Los Sin Miedo están de continua actualidad», sostiene José María Plaza (Burgos, 1964). Y no le falta razón ya que la última aventura ha sido llevarlos al teatro, en Madrid y en un espectáculo que dirige el propio Plaza que en 1995 quedó finalista del premio Edebé con su primer libro, No es crimen enamorarse. Desde entonces, «ha publicado más de 40 títulos, entre ellos Mi primer Quijote, un superventas traducido al coreano, árabe, chino y japonés», destacan sus editores. Es autor de cuatro antologías de poesía para niños y adolescentes.
-Intriga y terror, ¿es lo que piden los lectores jóvenes?
-Hace tiempo había aquella serie de Los cinco que tanto gustaba pero ahora no se hacía. Eso gusta mucho a los chicos y chicas: las aventuras de misterio y el terror en un escenario un poco lúgubre. El misterio es fundamental.
-¿Como ocurre en «La casa del fin del mundo»?

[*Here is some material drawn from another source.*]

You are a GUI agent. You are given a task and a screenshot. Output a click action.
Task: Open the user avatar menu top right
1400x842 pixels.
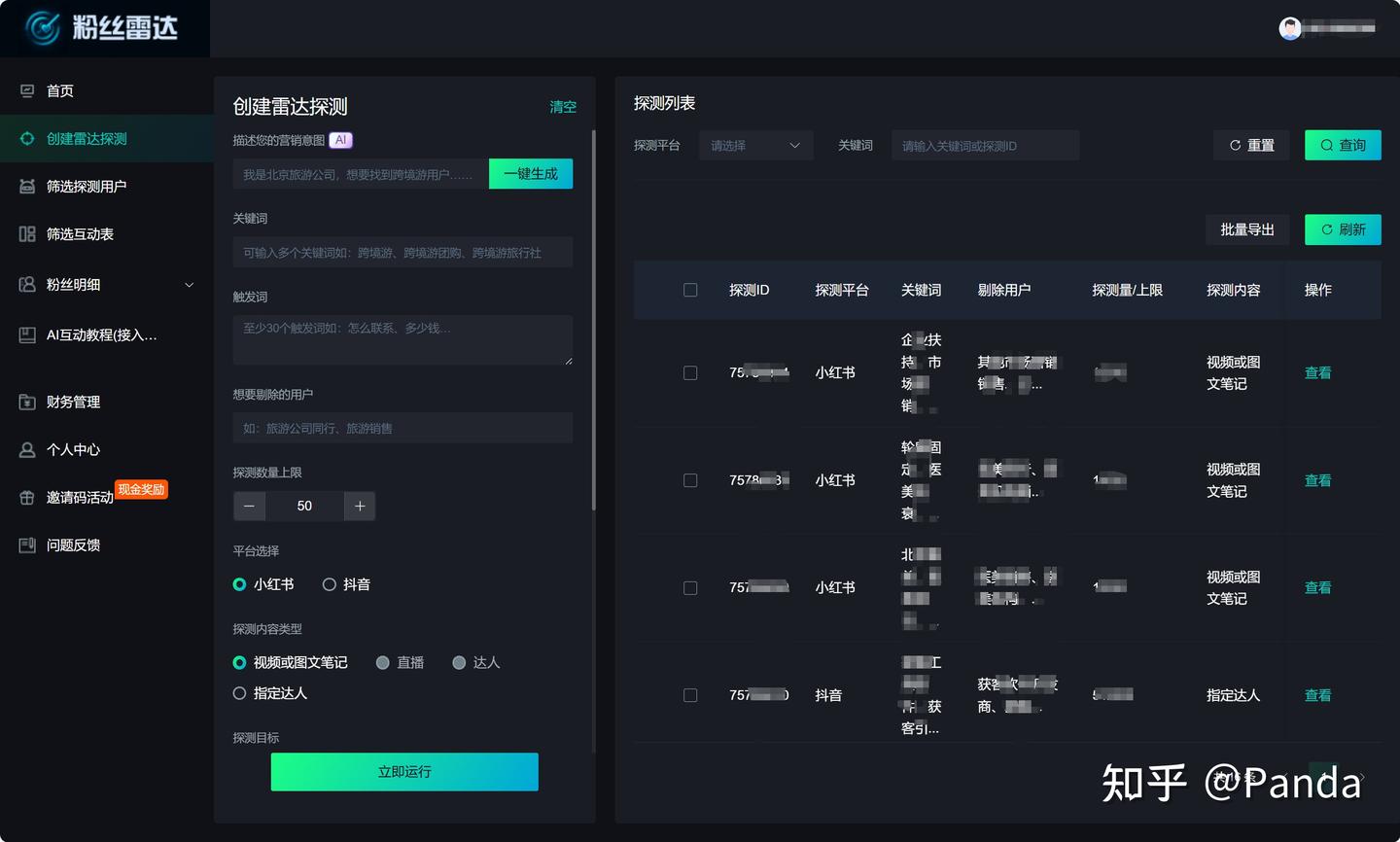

-Esa fue la primera aventura, cuando se pierden por la noche y ven una casa. Tuvo mucho éxito. El número siete es Al final de la Costa de la Muerte, una historia muy simple pero muy eficaz, con un mapa del tesoro y está lleno de lugares de esa zona por donde pasan Los Sin Miedo. Antes de hacer un libro voy a los escenarios y por eso estuve cuatro días en la «Costa de la Muerte». Además, ese libro tiene fotografías de los lugares.
-¿Y el éxito de la serie?
-La historia está contada por uno de ellos, de una manera clara, no se pierde en florituras y esto les anima a leer. Gracias a Los Sin Miedo hay escolares que se han aficionado a leer; tengo muchas cartas de ellos y esto me satisface mucho, incluso varios se han aficionado también a escribir.
-¿Y la aventura en China?
-Tienen que estar traducidos los diez libros antes del verano del 2016.
-¿Y el siguiente libro?
-He visto que debo tener una visión más internacional así que será una aventura en el Camino de Santiago que es una de las cosas españolas más conocidas en todo el mundo. La idea es que Los Sin Miedo hagan un recorrido de 31 etapas desde Roncesvalles. Este invierno lo recorrí en coche para ambientarme y O Cebreiro me llamó mucho la atención.